**RECORDED INFORMATION:**
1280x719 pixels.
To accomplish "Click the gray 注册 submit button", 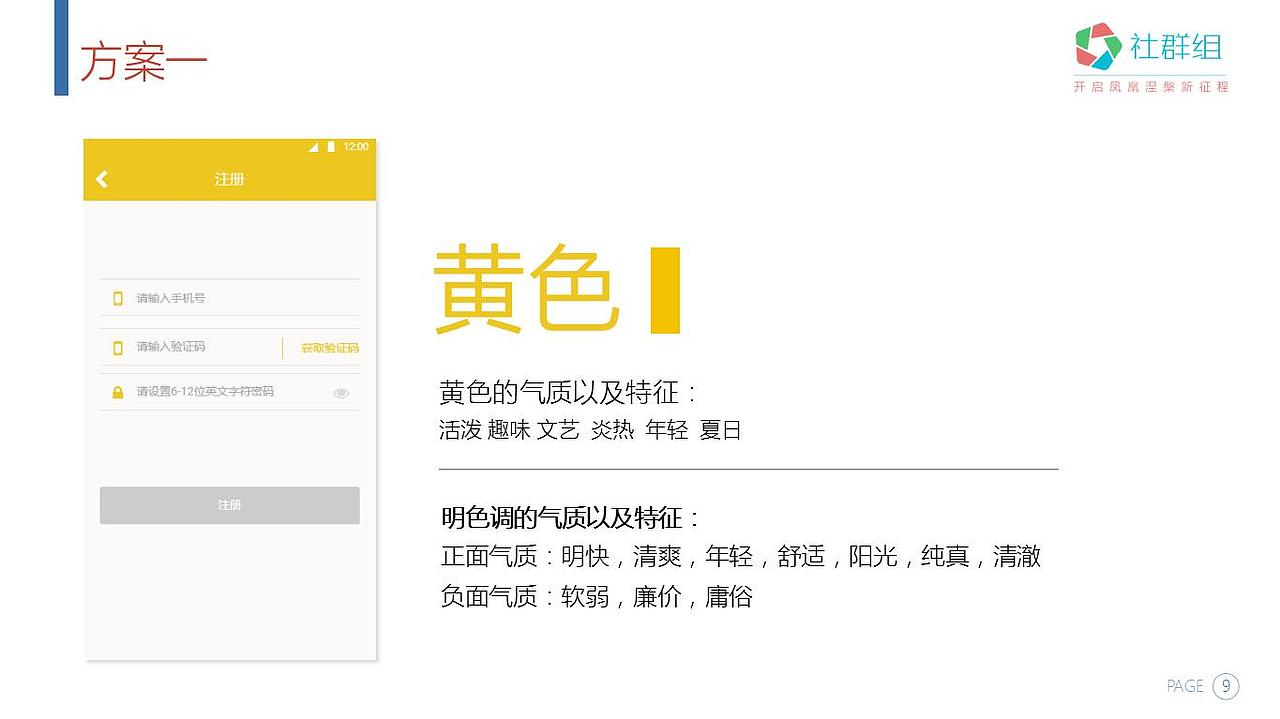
==
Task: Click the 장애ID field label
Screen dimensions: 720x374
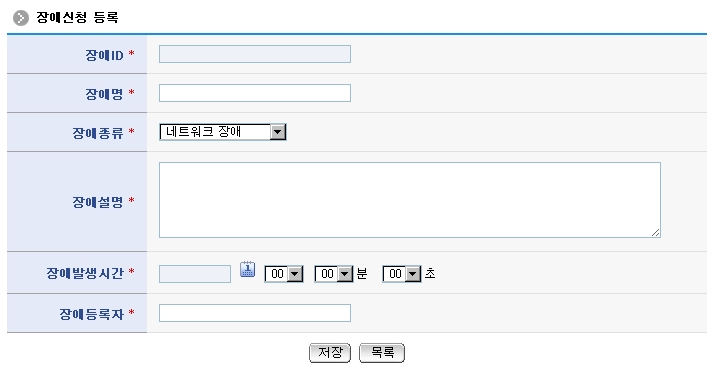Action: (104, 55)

**TO BE DONE:**
Convert the records into a JSON list of strings, beginning with the line that contains "Task: Click the 장애ID field label" and continuing through the line that contains "Action: (104, 55)", with one string per line and blank lines omitted. Leave the pictures out of the result.

**OUTPUT FOR THIS TASK:**
[
  "Task: Click the 장애ID field label",
  "Screen dimensions: 720x374",
  "Action: (104, 55)"
]